With that knowledge, I would rather cross tuna off my list of things to consume. Another option: non-longline-caught skipjack tuna (marketed as "light tuna") is low in mercury and relatively plentiful in oceans.
Shrimp (2.6)
Shrimp farming takes place in some of the world's poorest countries, and the industry has left indelible destruction on the scale of the 2004 Asian Tsunami. Like large poultry and swine operations, shrimp ponds are treated with heavy-duty chemicals including antibiotics (to prevent disease) and piscicides (to kill any competing aquatic life). The resultant pollution causes disease in natives, destroys groundwater and wipes out the livelihoods of neighboring farmers and small-scale fishermen. The effects extend to distant consumers as well; some people who believe they have allergies to shellfish are in fact reacting to antibiotic residues in farmed seafood.
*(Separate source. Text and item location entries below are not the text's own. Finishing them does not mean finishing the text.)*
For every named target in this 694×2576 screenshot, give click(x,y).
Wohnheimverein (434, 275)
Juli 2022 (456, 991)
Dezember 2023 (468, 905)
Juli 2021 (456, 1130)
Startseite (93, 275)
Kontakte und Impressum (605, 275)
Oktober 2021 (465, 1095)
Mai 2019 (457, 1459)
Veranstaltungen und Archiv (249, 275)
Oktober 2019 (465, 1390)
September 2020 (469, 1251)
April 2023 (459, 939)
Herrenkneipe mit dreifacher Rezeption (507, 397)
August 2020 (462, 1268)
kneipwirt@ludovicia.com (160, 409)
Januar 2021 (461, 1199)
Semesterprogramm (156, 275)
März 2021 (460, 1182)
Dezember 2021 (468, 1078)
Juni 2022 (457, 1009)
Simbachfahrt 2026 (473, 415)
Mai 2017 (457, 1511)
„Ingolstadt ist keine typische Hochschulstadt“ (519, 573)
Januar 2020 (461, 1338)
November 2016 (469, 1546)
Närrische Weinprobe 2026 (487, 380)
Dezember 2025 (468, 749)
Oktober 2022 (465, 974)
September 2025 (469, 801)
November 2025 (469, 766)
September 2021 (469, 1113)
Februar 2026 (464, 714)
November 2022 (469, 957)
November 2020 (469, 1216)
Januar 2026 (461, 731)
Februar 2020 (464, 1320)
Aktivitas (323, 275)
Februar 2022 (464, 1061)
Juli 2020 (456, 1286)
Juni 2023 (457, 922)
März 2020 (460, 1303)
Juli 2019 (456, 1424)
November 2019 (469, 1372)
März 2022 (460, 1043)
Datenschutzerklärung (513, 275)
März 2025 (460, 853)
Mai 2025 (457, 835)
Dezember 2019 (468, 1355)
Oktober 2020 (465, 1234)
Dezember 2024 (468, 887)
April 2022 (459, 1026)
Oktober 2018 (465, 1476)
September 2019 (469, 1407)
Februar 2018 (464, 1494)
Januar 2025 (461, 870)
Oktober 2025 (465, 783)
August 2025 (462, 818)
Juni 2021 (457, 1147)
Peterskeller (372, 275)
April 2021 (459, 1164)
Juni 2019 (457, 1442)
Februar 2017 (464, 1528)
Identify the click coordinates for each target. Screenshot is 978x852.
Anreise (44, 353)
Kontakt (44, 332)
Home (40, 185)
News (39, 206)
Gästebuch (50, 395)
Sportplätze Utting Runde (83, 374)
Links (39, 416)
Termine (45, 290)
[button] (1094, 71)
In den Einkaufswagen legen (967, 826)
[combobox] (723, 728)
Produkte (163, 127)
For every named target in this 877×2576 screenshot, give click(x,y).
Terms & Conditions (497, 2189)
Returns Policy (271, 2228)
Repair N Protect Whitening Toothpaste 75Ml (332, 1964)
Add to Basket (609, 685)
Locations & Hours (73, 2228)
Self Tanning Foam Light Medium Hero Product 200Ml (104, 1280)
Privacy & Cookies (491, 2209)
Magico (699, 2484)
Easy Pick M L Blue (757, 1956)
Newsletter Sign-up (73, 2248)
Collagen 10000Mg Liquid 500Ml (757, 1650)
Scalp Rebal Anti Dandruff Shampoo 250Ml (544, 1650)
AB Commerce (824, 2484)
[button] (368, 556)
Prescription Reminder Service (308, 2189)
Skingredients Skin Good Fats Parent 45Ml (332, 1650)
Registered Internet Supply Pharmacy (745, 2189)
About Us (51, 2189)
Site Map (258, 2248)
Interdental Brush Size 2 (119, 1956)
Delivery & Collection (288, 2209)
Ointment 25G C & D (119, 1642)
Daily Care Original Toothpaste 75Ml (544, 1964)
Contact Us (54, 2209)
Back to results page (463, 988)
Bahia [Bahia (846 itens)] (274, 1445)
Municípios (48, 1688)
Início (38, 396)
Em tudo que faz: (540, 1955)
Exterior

Wild shrimp, on the other hand, are usually caught with bottom-trawlers. For every pound of shrimp caught, another ten pounds of unwanted, dead fish are thrown overboard.
What, then, is the conscientious shrimp-lover to do? Examine your purchases very, very carefully. If the shrimp on display glisten unnaturally or taste soapy after cooking, they have probably been treated with sodium tripolyphosphate, a suspected neurotoxicant. Wild-caught shrimp are undoubtedly better for your health, but exert a huge environmental cost. That leaves only a few stocks of northern shrimp, pink shrimp and spot prawns in Canadian and northern US waters which are considered sustainable choices.
Other Good Alternatives:
Oysters and mussels (2.0) are farmed without chemicals and help clean the oceans. Small schooling fish like herring (3.2) and sardines (2.6) are low in toxins and relatively abundant. Jellyfish (2.0) have proliferated in recent years due to climate change and overfishing of top-level predators. Trout (4.4), arctic char (4.3) and barramundi (4.4) are farmed in non-polluting, contained inland systems. Farmed tilapia (2.0) and catfish (3.8) are herbivores, so they do not diminish the net supply of protein, and buying domestic products reduces the risk of antiotic residues.
When buying seafood, you should be able to make an informed choice with 3 questions. Was the fish farmed or wild-caught? If wild, what ocean did it come from and what port did it land in? How was it caught (trawl net, hook and line)? If farmed, was it farmed domestically or overseas? If overseas, in which country? Shedd Aquarium provides a handy, wallet-size card that lists recommendations for purchasing seafood. I've printed one out to carry as a reference guide. But in the end, all the knowledge in the world won't help you if your grocer, fishmonger or server does not know the source of their products. If you find someone knowledgeable and willing to answer your questions (Dirk's and the Fishguy come to mind), support their business with your purchases.